## Text block
I was furloughed from my airline way back in March. I have tried a few times to look for work but nothing has really panned out. I don’t get calls back and recently in a pretty emotional conversation with my therapist I realized it was mostly rooted in GUILT!
The thing is – I am not struggling, I am just not getting ahead. For many years I have put aside my creative mind to work jobs that I haven’t entirely been happy with because I needed the money. And because of that I haven’t had the time to pursue my passion projects.
So instead of looking for a job I realized that I could spend my time working on my creative endeavours and still sit comfortably in the situation I am in.
I realized I could have a gym routine.
I could try and have a healthy eating routine.
I could switch to mostly decaf.
I could spend time taking photos and making videos.
But when I do all of that I have a nagging guilt that I should be doing more. I should be contributing more to society. I should, I should, I should …
But at the end of the day I need to look out for me and my wants and needs.
Are you furloughed and struggling too?
Why can’t we just be okay with what we want to do? Why do we care what other people think of the choices we make?
I am a sensitive bitch and I care what people think – but actually I think I care too much.
I am learning a lot about myself during this master mess of a year. I am learning that I do a lot of things that other people like and have yet to really figure out what it is that I like.
I am learning that I am allowed to want different things at a different age. I am learning that my wants and needs have changed. I am learning to say no. I am learning to tell people when they are being shitty. I am learning to stand up for myself and my needs.
And, you should too!

## Dataset records
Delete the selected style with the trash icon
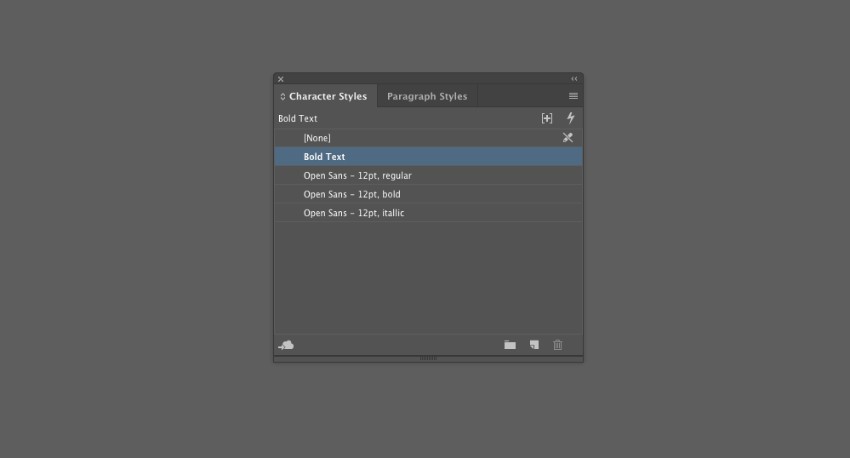 pos(557,345)
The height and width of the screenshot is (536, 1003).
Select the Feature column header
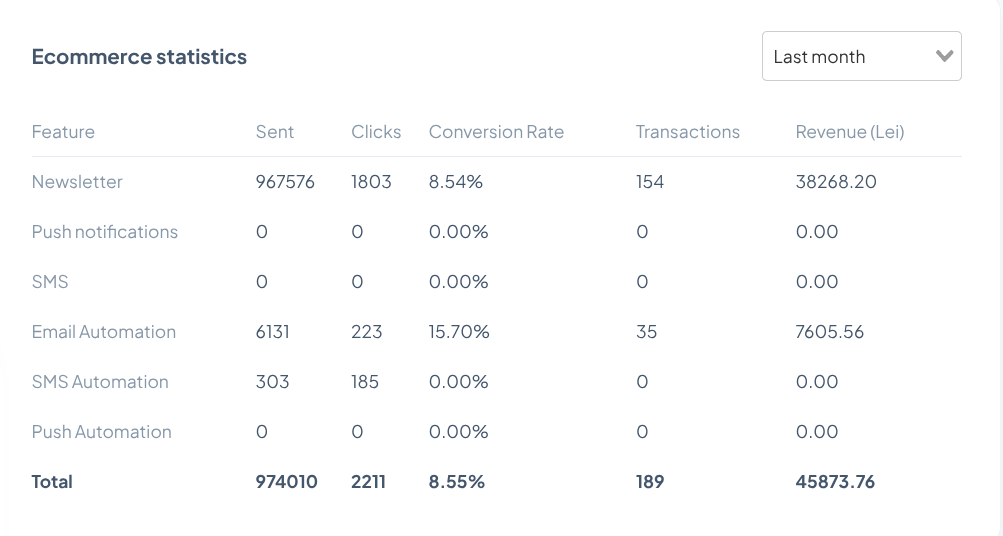(63, 132)
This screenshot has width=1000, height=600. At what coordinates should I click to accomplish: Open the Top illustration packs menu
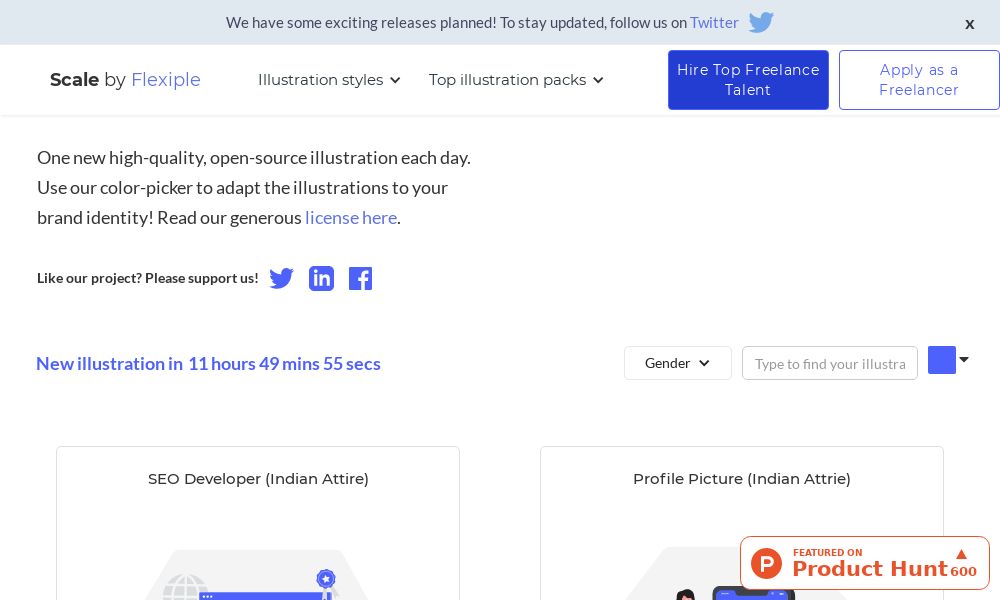tap(516, 80)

## Exercise requirements
a) According to the furlough post, what did the writer realize the lack of success in finding work was mostly rooted in?
b) Continue the furlough post after its final line.
The material stands apart from the furlough post.

## Answers provided
a) Guilt.

b)
There is nothing more empowering than being confident in your decision to do whatever makes you happy.
Because of many years in a bad financial situation I never took the time to develop my own hobbies and interests. And I never took the time to really work on the things that I thought were interesting. I would see people online doing stuff and really understand the privilege that they didn’t see.
I am not suggesting that you should be using this year to build a social media presence or build a brand and build a business – but I am suggesting that if you are at home and not working and have no idea what to do … it might be a good time to look within and figure out things you are passionate about OR work on some of the passion projects guilt free.
Today I sat down with you on YouTube and ate some nachos and really talked about all my scattered thoughts.
I talked about changes in aviation. I talked about wanting to use my travel benefits before they ran out. I talked about wanting to buy an adventure vehicle (and the cost). I talk about my dream to overland to Patagonia. I talked about depression and all sorts of stuff – really I laid into you about all the things I think about with all this free time.
And now I am here trying to figure out how to turn my dreams into a reality. Wouldn’t it be great to just have one massive dream come true?
You can watch it here (don’t forget to hit the subscribe button)
So if you are just out there feeling like I am feeling all guilty and shit – guilty for having free time that you earned after busting your butt for years to get here – I get you, I feel you and I am here for you.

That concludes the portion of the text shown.